Dairy giant Fonterra has experienced its second year of losses.
The co-operative — which is also New Zealand’s largest company and the world’s largest dairy exporter — has reported a net loss after tax of $380 million.
Before the announcement, The Financial Times described Fonterra’s last 18 months as “disastrous,” weighed down by its first-ever loss, internal resignations, and over-valued assets in other countries, including China and Brazil.
The Rise of Dairy-Free in New Zealand
The New Zealand plant-based milk business, meanwhile, is booming. According to global data firm Mintel, vegan milk sales grew 24 percent in 2017. More New Zealanders are adopting flexitarian eating habits. More than 263,000 say they are “always” or “mostly” vegetarian, up 27 percent from 2013.

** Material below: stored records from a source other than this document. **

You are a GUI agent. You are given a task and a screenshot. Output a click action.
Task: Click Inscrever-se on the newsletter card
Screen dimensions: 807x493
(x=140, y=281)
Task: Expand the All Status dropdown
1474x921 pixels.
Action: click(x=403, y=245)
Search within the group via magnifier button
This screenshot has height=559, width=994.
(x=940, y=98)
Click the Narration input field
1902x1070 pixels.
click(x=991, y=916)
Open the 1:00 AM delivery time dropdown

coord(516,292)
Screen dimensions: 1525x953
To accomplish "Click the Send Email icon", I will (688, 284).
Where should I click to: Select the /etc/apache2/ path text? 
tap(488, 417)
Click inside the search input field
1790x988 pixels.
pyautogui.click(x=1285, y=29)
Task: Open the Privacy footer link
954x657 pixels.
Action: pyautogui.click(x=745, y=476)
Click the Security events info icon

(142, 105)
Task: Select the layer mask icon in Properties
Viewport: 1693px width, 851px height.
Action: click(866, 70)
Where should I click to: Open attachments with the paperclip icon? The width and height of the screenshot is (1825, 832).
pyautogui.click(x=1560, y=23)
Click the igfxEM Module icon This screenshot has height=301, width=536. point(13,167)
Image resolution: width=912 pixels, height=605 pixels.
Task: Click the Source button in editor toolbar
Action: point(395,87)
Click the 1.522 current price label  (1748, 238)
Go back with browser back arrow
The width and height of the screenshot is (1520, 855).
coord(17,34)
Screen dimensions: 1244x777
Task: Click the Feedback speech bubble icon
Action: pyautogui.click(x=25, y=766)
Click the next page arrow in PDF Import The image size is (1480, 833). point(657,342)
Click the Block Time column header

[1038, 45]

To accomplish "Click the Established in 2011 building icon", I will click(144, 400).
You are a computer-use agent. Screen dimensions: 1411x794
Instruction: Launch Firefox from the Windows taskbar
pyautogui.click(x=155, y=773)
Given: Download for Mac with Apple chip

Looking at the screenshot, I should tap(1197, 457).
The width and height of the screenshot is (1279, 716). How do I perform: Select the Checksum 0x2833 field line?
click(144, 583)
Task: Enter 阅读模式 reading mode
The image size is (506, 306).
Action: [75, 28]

Dairy sales have seen a similar decline in the United States. Milk sales have steadily declined since the mid-1970s. Dairy-free milk sales increased 6 percent last year, while milk stagnated at 3 percent.
“Consumer appetite for plant-based foods is surging as consumers increasingly make the switch to foods that match their changing values and desire for more sustainable options,” said Good Food Institute Associate Director of Corporate Engagement Caroline Bushnell.
Earlier this year, Fonterra released its first sustainability report in 16 years. In it, the co-op acknowledged that dairy farming has a detrimental effect on the planet. Cows emit both carbon dioxide (CO2) and methane, a greenhouse gas roughly 30 times more potent than CO2. Farming requires clearing land for crops and grazing, which further adds to dairy farming’s environmental impact. The Amazon fires are linked to this practice.
“This growth will continue as more companies bring next-generation innovations to market that really deliver on the most important driver of consumer choice: taste,” Bushnell added.
Last May, Fonterra was one of several high-profile investors — including Bill Gates and Richard Branson — in a new biotech startup called Motif Ingredients. The Boston-based firm will use cellular agriculture to create “lab-grown” milk protein — dairy protein grown from real milk cells, without the use of factory farming. Fonterra admitted that at the rate the population is growing, there won’t be enough resources to sustain the global population. Animal-free protein appears to be a sustainable solution to the problem.